Schriftliche Aufgabe
Beantworte anhand des Textauszugs über Sladeks Einsatz für die Energiewende diese Fragen:
1. In welchem Jahr begannen Sladek und ihr Team in Schönau mit dem bundesweiten Stromvertrieb?
2. Welche Genossenschaft wurde 2009 gegründet?
3. Gegen wen konnte sich Sladek zusammen mit den Bürgern durchsetzen?

Bürger, die gesellschaftliche Verantwortung übernehmen, können die Energiewende gemeinsam vorantreiben
Die Bedeutung von Sladeks energiewirtschaftlichem Engagement für eine nachhaltige Energieversorgung in Deutschland sei herausragend. Bereits 1999, ein Jahr nach der Liberalisierung des Strommarkts, hätten Sladek und ihr Team in Schönau mit dem bundesweiten Stromvertrieb begonnen. Mit der Gründung der Genossenschaft Netzkauf EWS 2009 hätten die EWS auch der ökologisch motivierten Genossenschaftsbewegung in Deutschland neuen Auftrieb gegeben. Viele Städte und Gemeinden hätten sich an dem Bürgerbeteiligungs-Modell Schönau bis heute orientiert und setzten sich auf unterschiedliche Weise für die Energiewende ein. Sladek habe sich zusammen mit den Bürgern gegen ein Groß-Energieversorgungsunternehmen durchsetzen und einen ökologischen Wandel bewirken können. Das mache die Stromrebellin zu einem gesellschaftlichen Vorbild. Sie habe bewiesen, dass Bürger, die gesellschaftliche Verantwortung übernehmen, die Energiewende gemeinsam vorantreiben könnten.

Bereitgestellte Daten
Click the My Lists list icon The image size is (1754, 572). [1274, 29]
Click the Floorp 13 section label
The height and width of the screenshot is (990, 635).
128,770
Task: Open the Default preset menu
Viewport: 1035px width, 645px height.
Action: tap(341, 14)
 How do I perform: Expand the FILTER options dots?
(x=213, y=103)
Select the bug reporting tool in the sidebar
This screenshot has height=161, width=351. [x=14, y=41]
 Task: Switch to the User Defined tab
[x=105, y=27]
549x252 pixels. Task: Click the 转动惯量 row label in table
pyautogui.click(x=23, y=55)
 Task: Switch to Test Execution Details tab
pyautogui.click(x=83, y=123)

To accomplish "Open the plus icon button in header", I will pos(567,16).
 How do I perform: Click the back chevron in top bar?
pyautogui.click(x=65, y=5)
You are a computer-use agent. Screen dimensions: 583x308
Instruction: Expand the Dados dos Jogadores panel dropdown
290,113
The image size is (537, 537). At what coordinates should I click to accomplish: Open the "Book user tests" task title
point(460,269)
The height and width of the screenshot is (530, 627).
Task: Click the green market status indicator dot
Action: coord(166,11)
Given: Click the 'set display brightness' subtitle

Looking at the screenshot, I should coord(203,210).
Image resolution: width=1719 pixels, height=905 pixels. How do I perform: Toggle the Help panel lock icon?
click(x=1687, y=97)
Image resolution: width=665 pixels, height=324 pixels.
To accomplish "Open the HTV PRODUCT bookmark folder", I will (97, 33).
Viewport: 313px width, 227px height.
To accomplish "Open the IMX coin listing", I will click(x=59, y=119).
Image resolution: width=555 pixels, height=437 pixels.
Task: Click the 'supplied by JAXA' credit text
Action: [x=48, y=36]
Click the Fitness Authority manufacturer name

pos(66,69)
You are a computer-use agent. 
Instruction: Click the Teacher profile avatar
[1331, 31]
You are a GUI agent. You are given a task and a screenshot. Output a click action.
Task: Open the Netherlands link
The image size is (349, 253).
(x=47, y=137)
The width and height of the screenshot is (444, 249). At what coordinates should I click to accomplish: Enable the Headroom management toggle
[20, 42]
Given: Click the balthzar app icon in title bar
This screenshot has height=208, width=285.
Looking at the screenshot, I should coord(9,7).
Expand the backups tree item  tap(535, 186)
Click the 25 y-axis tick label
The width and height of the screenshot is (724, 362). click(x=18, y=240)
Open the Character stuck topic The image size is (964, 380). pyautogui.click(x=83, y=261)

Antwort
1. 1999
2. Die Genossenschaft Netzkauf EWS
3. Gegen ein Groß-Energieversorgungsunternehmen